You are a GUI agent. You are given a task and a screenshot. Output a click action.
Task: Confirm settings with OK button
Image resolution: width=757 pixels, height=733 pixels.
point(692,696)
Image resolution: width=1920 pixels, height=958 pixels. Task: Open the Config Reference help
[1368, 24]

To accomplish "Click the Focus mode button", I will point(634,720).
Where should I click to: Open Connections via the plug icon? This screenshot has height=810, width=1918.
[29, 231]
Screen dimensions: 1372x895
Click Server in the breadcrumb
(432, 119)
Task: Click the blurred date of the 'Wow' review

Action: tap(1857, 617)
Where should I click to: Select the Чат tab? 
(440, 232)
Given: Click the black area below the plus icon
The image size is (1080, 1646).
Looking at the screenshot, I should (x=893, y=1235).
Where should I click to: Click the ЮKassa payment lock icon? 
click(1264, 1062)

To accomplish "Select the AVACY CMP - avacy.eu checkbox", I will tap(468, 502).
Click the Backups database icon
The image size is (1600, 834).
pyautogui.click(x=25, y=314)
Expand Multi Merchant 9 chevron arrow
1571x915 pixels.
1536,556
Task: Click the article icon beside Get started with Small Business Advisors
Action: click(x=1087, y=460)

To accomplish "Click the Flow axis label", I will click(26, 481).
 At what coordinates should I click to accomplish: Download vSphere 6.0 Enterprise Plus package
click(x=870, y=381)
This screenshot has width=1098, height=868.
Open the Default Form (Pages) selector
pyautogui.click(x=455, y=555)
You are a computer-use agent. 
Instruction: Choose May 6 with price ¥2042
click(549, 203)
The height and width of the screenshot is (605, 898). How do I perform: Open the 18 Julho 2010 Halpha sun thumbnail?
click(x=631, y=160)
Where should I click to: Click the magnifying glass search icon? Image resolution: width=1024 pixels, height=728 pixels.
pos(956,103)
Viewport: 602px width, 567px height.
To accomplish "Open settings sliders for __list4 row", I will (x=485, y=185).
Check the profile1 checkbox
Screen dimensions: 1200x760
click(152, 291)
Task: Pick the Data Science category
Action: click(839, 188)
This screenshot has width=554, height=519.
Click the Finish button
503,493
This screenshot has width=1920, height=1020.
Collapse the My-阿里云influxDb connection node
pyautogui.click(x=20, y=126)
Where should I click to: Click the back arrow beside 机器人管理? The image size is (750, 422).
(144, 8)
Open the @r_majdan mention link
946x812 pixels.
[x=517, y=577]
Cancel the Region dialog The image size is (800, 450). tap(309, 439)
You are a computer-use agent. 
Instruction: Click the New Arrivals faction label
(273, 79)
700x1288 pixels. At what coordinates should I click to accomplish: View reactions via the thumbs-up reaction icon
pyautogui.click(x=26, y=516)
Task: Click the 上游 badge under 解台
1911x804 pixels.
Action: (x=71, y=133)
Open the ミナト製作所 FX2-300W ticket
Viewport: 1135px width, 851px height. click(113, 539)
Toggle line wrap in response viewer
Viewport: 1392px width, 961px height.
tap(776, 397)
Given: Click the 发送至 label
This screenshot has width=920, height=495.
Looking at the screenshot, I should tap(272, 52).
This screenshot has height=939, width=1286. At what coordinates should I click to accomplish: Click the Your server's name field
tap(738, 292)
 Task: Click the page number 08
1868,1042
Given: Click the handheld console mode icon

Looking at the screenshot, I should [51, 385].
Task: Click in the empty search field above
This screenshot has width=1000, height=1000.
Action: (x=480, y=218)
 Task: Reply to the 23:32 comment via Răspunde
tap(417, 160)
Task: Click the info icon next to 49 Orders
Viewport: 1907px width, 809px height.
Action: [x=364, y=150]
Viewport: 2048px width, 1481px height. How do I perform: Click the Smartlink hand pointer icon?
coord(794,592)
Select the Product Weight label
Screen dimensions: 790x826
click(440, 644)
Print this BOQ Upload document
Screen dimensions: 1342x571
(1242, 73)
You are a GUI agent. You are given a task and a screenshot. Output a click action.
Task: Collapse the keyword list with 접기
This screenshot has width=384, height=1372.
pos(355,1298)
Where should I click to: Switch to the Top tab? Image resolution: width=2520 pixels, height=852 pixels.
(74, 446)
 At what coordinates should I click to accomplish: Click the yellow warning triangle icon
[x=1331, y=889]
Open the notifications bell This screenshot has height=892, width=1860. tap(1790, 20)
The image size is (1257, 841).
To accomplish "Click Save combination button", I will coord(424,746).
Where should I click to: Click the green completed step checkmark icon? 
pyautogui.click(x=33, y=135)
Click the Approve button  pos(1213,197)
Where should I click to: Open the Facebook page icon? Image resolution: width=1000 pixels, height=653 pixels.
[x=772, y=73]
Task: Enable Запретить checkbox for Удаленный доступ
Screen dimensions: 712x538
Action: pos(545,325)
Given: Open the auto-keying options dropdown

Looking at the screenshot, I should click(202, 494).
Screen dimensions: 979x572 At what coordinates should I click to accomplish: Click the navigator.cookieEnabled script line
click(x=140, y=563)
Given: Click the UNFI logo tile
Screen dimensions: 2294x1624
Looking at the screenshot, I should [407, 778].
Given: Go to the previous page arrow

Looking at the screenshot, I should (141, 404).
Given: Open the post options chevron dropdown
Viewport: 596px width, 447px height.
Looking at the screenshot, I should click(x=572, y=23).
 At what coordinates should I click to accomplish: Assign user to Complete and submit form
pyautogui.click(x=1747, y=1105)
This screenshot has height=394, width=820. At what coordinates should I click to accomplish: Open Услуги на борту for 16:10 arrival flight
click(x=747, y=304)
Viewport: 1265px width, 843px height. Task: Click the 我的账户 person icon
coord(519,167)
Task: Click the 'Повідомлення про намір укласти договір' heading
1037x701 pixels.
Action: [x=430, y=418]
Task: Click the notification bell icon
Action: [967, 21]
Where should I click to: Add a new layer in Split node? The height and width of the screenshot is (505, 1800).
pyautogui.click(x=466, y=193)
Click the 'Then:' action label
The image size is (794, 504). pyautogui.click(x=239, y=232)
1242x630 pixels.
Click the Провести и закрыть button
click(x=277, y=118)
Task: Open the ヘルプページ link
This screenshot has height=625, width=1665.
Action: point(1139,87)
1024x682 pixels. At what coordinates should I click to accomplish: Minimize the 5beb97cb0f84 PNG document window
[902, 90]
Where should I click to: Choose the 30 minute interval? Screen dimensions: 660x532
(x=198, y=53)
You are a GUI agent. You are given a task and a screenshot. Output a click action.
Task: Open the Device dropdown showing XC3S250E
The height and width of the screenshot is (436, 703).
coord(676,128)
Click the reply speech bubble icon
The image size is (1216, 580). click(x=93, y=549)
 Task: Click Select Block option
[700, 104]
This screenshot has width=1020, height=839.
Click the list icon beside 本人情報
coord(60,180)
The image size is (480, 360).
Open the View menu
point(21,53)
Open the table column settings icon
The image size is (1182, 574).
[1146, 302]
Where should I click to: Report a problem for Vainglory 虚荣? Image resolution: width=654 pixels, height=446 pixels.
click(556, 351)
::::::
Copy the whole listing above once more, character for character.

§ ANSWER BOX:
You are a GUI agent. You are given a task and a screenshot. Output a click action.
Task: Confirm settings with OK button
Image resolution: width=757 pixels, height=733 pixels.
point(692,696)
Image resolution: width=1920 pixels, height=958 pixels. Task: Open the Config Reference help
[1368, 24]

To accomplish "Click the Focus mode button", I will point(634,720).
Where should I click to: Open Connections via the plug icon? This screenshot has height=810, width=1918.
[29, 231]
Screen dimensions: 1372x895
Click Server in the breadcrumb
(432, 119)
Task: Click the blurred date of the 'Wow' review

Action: tap(1857, 617)
Where should I click to: Select the Чат tab? 
(440, 232)
Given: Click the black area below the plus icon
The image size is (1080, 1646).
Looking at the screenshot, I should (x=893, y=1235).
Where should I click to: Click the ЮKassa payment lock icon? 
click(1264, 1062)

To accomplish "Select the AVACY CMP - avacy.eu checkbox", I will tap(468, 502).
Click the Backups database icon
The image size is (1600, 834).
pyautogui.click(x=25, y=314)
Expand Multi Merchant 9 chevron arrow
1571x915 pixels.
1536,556
Task: Click the article icon beside Get started with Small Business Advisors
Action: click(x=1087, y=460)

To accomplish "Click the Flow axis label", I will click(26, 481).
 At what coordinates should I click to accomplish: Download vSphere 6.0 Enterprise Plus package
click(x=870, y=381)
This screenshot has width=1098, height=868.
Open the Default Form (Pages) selector
pyautogui.click(x=455, y=555)
You are a computer-use agent. 
Instruction: Choose May 6 with price ¥2042
click(549, 203)
The height and width of the screenshot is (605, 898). How do I perform: Open the 18 Julho 2010 Halpha sun thumbnail?
click(x=631, y=160)
Where should I click to: Click the magnifying glass search icon? Image resolution: width=1024 pixels, height=728 pixels.
pos(956,103)
Viewport: 602px width, 567px height.
To accomplish "Open settings sliders for __list4 row", I will (x=485, y=185).
Check the profile1 checkbox
Screen dimensions: 1200x760
click(152, 291)
Task: Pick the Data Science category
Action: click(839, 188)
This screenshot has width=554, height=519.
Click the Finish button
503,493
This screenshot has width=1920, height=1020.
Collapse the My-阿里云influxDb connection node
pyautogui.click(x=20, y=126)
Where should I click to: Click the back arrow beside 机器人管理? The image size is (750, 422).
(144, 8)
Open the @r_majdan mention link
946x812 pixels.
[x=517, y=577]
Cancel the Region dialog The image size is (800, 450). tap(309, 439)
You are a computer-use agent. 
Instruction: Click the New Arrivals faction label
(273, 79)
700x1288 pixels. At what coordinates should I click to accomplish: View reactions via the thumbs-up reaction icon
pyautogui.click(x=26, y=516)
Task: Click the 上游 badge under 解台
1911x804 pixels.
Action: (x=71, y=133)
Open the ミナト製作所 FX2-300W ticket
Viewport: 1135px width, 851px height. click(113, 539)
Toggle line wrap in response viewer
Viewport: 1392px width, 961px height.
tap(776, 397)
Given: Click the 发送至 label
This screenshot has width=920, height=495.
Looking at the screenshot, I should tap(272, 52).
This screenshot has height=939, width=1286. At what coordinates should I click to accomplish: Click the Your server's name field
tap(738, 292)
 Task: Click the page number 08
1868,1042
Given: Click the handheld console mode icon

Looking at the screenshot, I should [51, 385].
Task: Click in the empty search field above
This screenshot has width=1000, height=1000.
Action: (x=480, y=218)
 Task: Reply to the 23:32 comment via Răspunde
tap(417, 160)
Task: Click the info icon next to 49 Orders
Viewport: 1907px width, 809px height.
Action: [x=364, y=150]
Viewport: 2048px width, 1481px height. How do I perform: Click the Smartlink hand pointer icon?
coord(794,592)
Select the Product Weight label
Screen dimensions: 790x826
click(440, 644)
Print this BOQ Upload document
Screen dimensions: 1342x571
(1242, 73)
You are a GUI agent. You are given a task and a screenshot. Output a click action.
Task: Collapse the keyword list with 접기
This screenshot has width=384, height=1372.
pos(355,1298)
Where should I click to: Switch to the Top tab? Image resolution: width=2520 pixels, height=852 pixels.
(74, 446)
 At what coordinates should I click to accomplish: Click the yellow warning triangle icon
[x=1331, y=889]
Open the notifications bell This screenshot has height=892, width=1860. tap(1790, 20)
The image size is (1257, 841).
To accomplish "Click Save combination button", I will coord(424,746).
Where should I click to: Click the green completed step checkmark icon? 
pyautogui.click(x=33, y=135)
Click the Approve button  pos(1213,197)
Where should I click to: Open the Facebook page icon? Image resolution: width=1000 pixels, height=653 pixels.
[x=772, y=73]
Task: Enable Запретить checkbox for Удаленный доступ
Screen dimensions: 712x538
Action: pos(545,325)
Given: Open the auto-keying options dropdown

Looking at the screenshot, I should click(202, 494).
Screen dimensions: 979x572 At what coordinates should I click to accomplish: Click the navigator.cookieEnabled script line
click(x=140, y=563)
Given: Click the UNFI logo tile
Screen dimensions: 2294x1624
Looking at the screenshot, I should [407, 778].
Given: Go to the previous page arrow

Looking at the screenshot, I should (141, 404).
Given: Open the post options chevron dropdown
Viewport: 596px width, 447px height.
Looking at the screenshot, I should click(x=572, y=23).
 At what coordinates should I click to accomplish: Assign user to Complete and submit form
pyautogui.click(x=1747, y=1105)
This screenshot has height=394, width=820. At what coordinates should I click to accomplish: Open Услуги на борту for 16:10 arrival flight
click(x=747, y=304)
Viewport: 1265px width, 843px height. Task: Click the 我的账户 person icon
coord(519,167)
Task: Click the 'Повідомлення про намір укласти договір' heading
1037x701 pixels.
Action: [x=430, y=418]
Task: Click the notification bell icon
Action: [967, 21]
Where should I click to: Add a new layer in Split node? The height and width of the screenshot is (505, 1800).
pyautogui.click(x=466, y=193)
Click the 'Then:' action label
The image size is (794, 504). pyautogui.click(x=239, y=232)
1242x630 pixels.
Click the Провести и закрыть button
click(x=277, y=118)
Task: Open the ヘルプページ link
This screenshot has height=625, width=1665.
Action: point(1139,87)
1024x682 pixels. At what coordinates should I click to accomplish: Minimize the 5beb97cb0f84 PNG document window
[902, 90]
Where should I click to: Choose the 30 minute interval? Screen dimensions: 660x532
(x=198, y=53)
You are a GUI agent. You are given a task and a screenshot. Output a click action.
Task: Open the Device dropdown showing XC3S250E
The height and width of the screenshot is (436, 703).
coord(676,128)
Click the reply speech bubble icon
The image size is (1216, 580). click(x=93, y=549)
 Task: Click Select Block option
[700, 104]
This screenshot has width=1020, height=839.
Click the list icon beside 本人情報
coord(60,180)
The image size is (480, 360).
Open the View menu
point(21,53)
Open the table column settings icon
The image size is (1182, 574).
[1146, 302]
Where should I click to: Report a problem for Vainglory 虚荣? Image resolution: width=654 pixels, height=446 pixels.
click(556, 351)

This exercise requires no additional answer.